*WHAT TO PRODUCE*
Only one stretch of the records below is wanted: the lines from the one holding "You are a GUI agent. The screenshot is 604×2576." through the one holding "ANSA DELL'ARNO (262, 96)". Return it exactly, both ends included.

*LISTED ENTRIES*
______
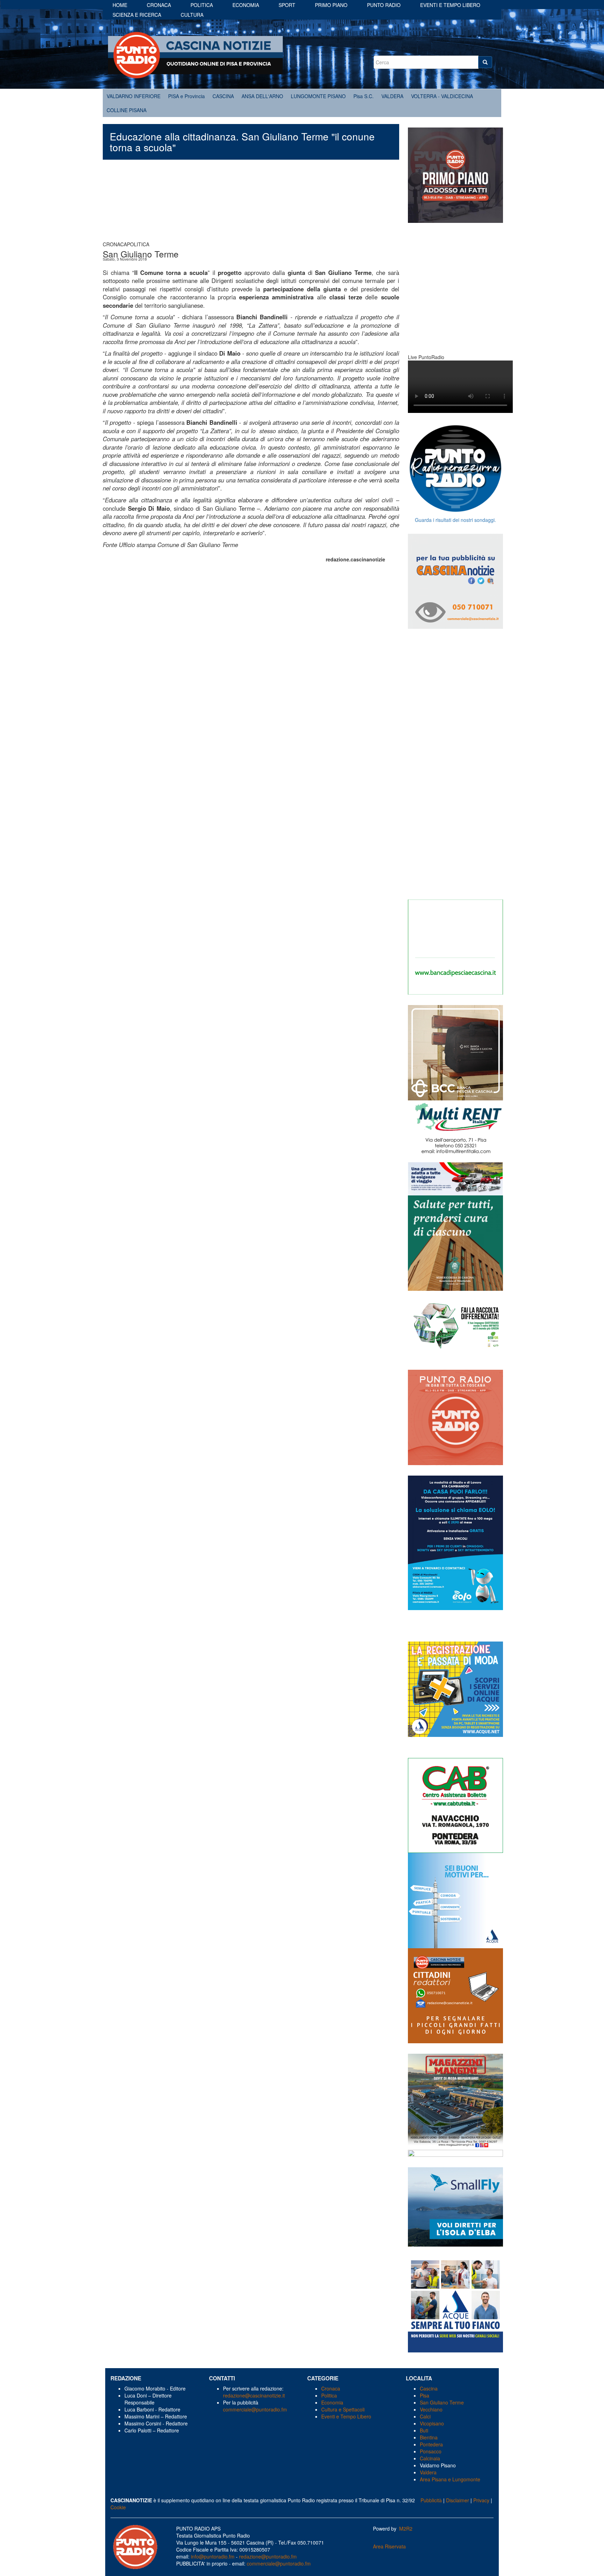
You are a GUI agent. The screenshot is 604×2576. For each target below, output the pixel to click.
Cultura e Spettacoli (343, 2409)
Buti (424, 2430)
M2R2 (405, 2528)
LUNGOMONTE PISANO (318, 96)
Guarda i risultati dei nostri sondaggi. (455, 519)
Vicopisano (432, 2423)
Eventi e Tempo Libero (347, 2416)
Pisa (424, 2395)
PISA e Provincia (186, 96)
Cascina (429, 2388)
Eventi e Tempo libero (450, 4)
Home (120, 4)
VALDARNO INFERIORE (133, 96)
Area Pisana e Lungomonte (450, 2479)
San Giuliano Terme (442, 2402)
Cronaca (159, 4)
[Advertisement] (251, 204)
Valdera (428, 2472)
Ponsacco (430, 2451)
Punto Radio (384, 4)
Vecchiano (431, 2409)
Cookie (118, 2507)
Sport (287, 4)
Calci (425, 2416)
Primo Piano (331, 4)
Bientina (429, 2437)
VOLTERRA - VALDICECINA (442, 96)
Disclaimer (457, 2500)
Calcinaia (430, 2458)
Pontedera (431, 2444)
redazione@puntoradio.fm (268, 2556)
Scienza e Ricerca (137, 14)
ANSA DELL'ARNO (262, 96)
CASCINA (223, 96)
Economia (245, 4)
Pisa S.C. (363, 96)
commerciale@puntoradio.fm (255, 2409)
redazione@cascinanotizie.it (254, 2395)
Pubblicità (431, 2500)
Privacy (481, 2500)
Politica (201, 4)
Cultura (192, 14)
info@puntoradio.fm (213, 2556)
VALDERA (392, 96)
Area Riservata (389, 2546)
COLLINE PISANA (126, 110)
______
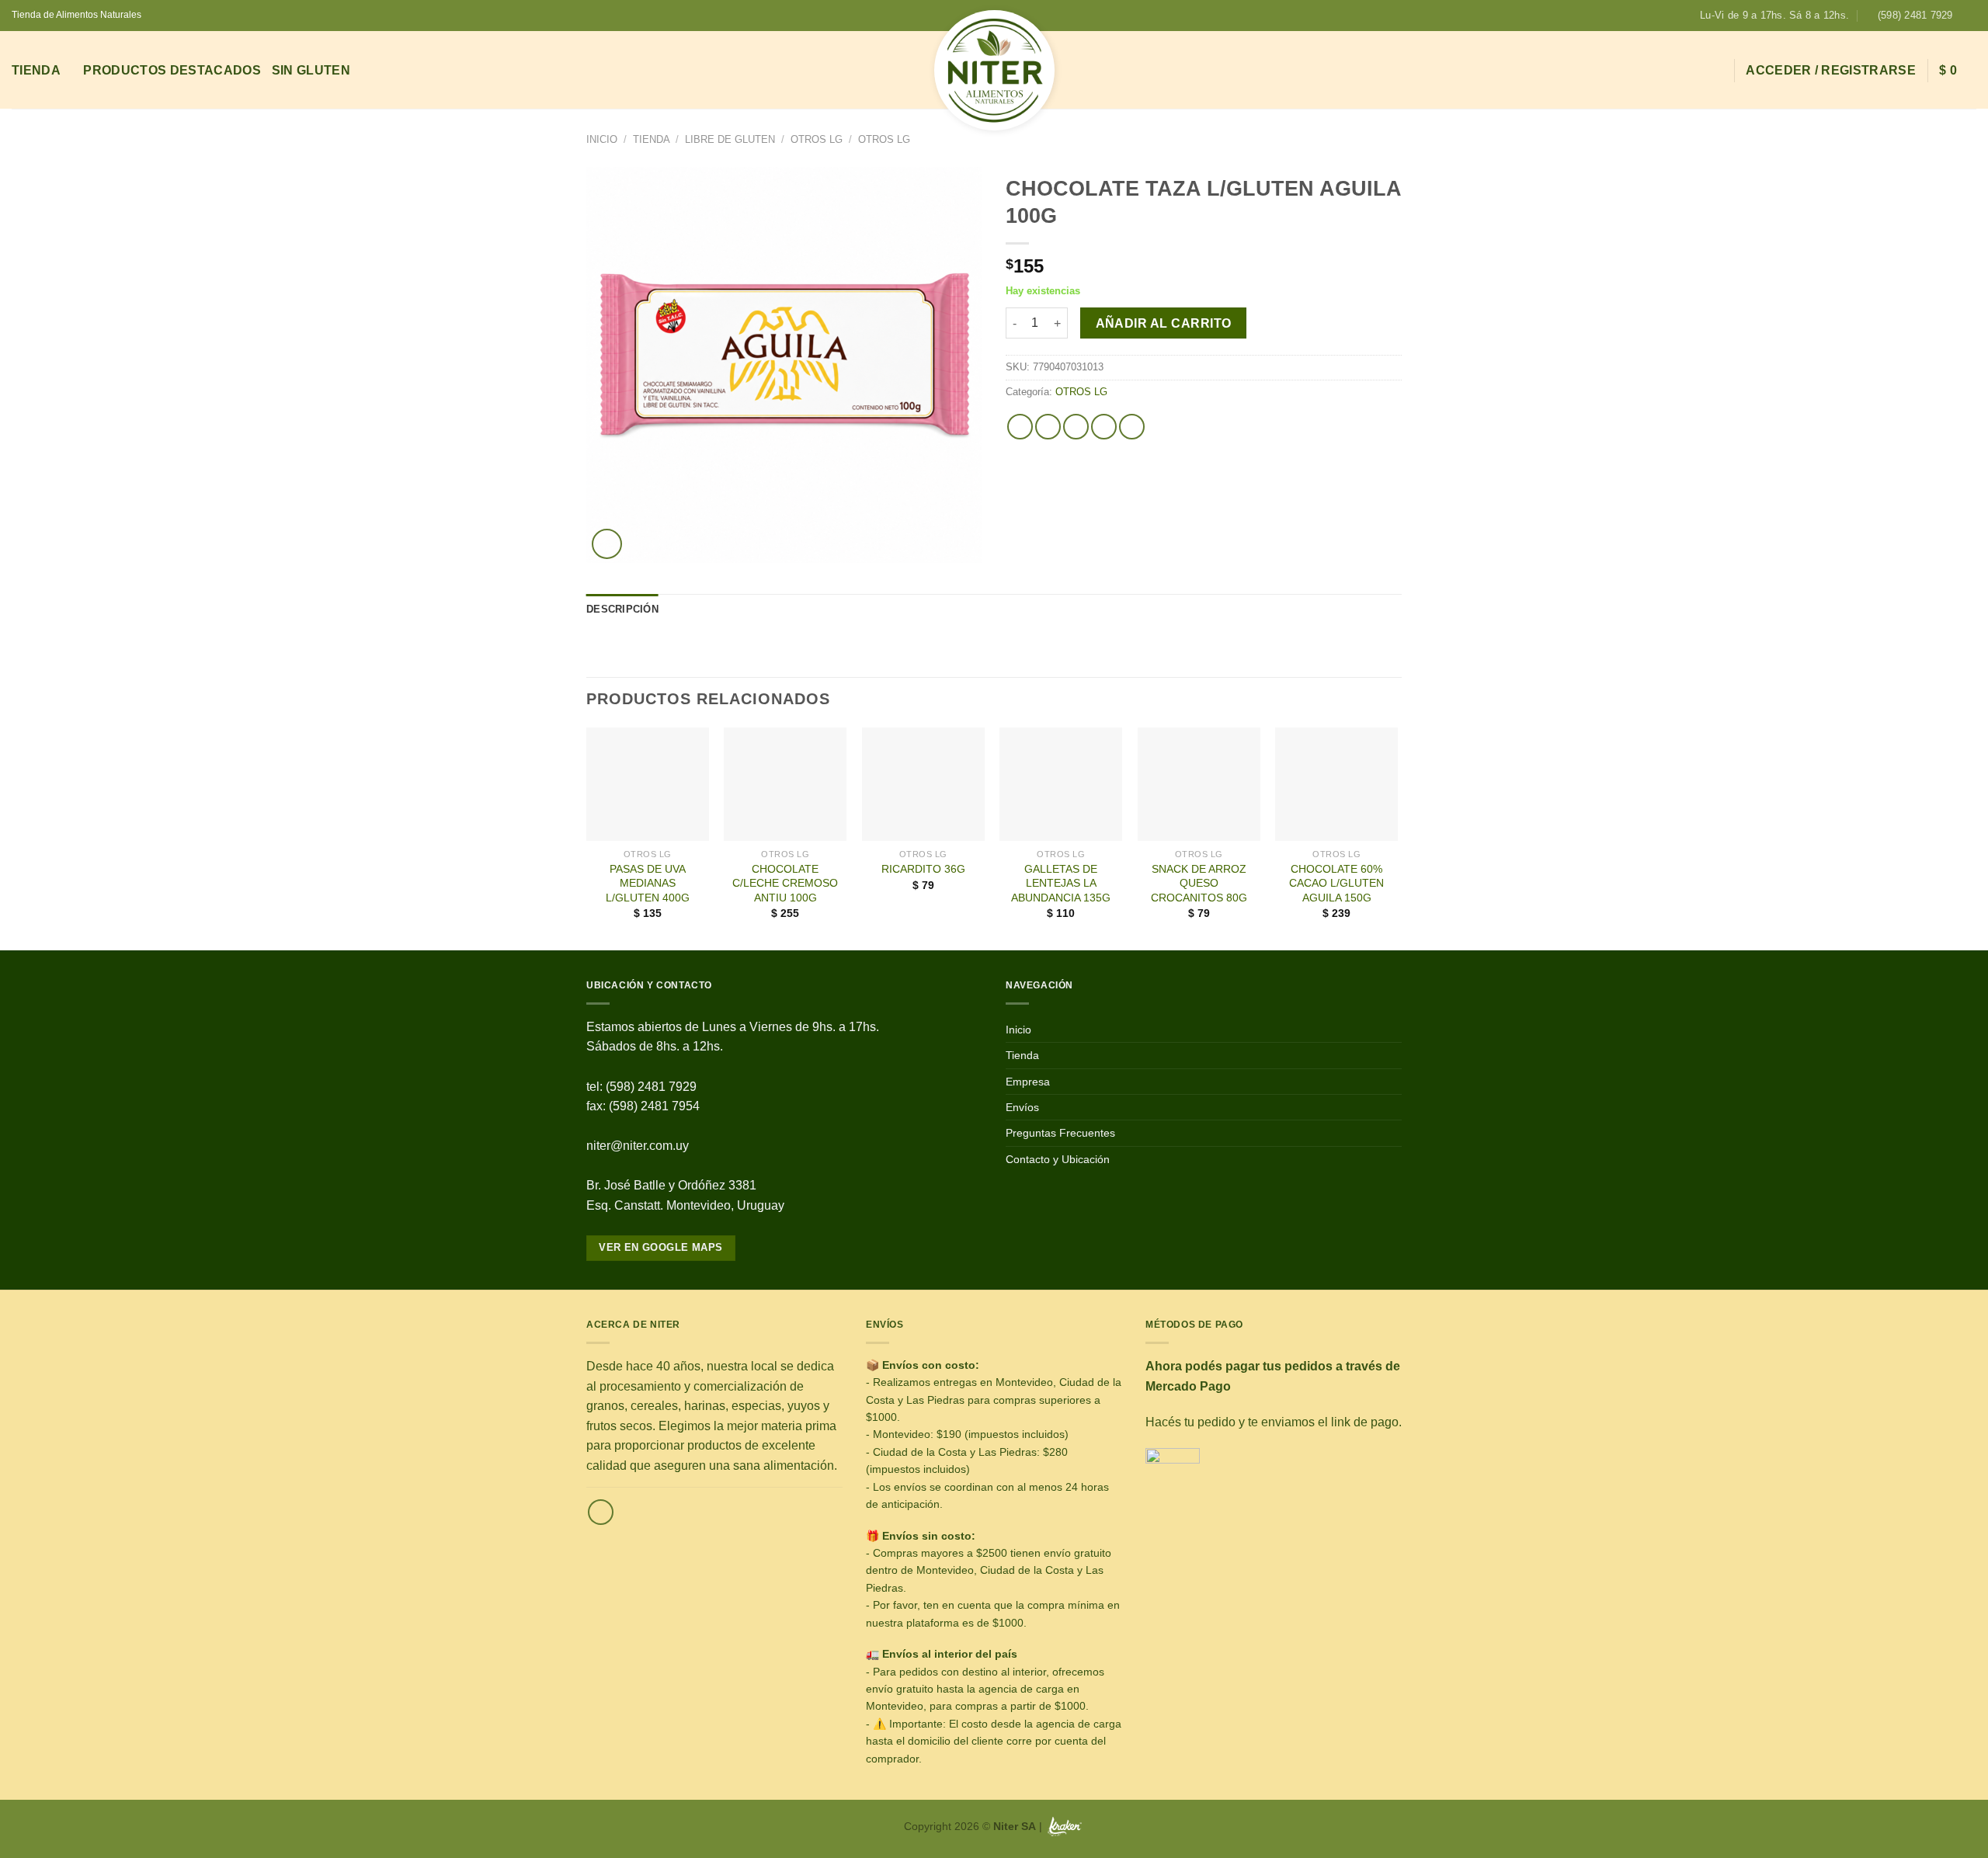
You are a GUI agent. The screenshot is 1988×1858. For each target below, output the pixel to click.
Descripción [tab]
______
*TASK ANSWER*
You are a GUI agent. The screenshot is 604×2576. For each target below, output the pixel to click.
Cultura e Spettacoli (343, 2409)
Buti (424, 2430)
M2R2 (405, 2528)
LUNGOMONTE PISANO (318, 96)
Guarda i risultati dei nostri sondaggi. (455, 519)
Vicopisano (432, 2423)
Eventi e Tempo Libero (347, 2416)
Pisa (424, 2395)
PISA e Provincia (186, 96)
Cascina (429, 2388)
Eventi e Tempo libero (450, 4)
Home (120, 4)
VALDARNO INFERIORE (133, 96)
Area Pisana e Lungomonte (450, 2479)
San Giuliano Terme (442, 2402)
Cronaca (159, 4)
[Advertisement] (251, 204)
Valdera (428, 2472)
Ponsacco (430, 2451)
Punto Radio (384, 4)
Vecchiano (431, 2409)
Cookie (118, 2507)
Sport (287, 4)
Calci (425, 2416)
Primo Piano (331, 4)
Bientina (429, 2437)
VOLTERRA - VALDICECINA (442, 96)
Disclaimer (457, 2500)
Calcinaia (430, 2458)
Pontedera (431, 2444)
redazione@puntoradio.fm (268, 2556)
Scienza e Ricerca (137, 14)
ANSA DELL'ARNO (262, 96)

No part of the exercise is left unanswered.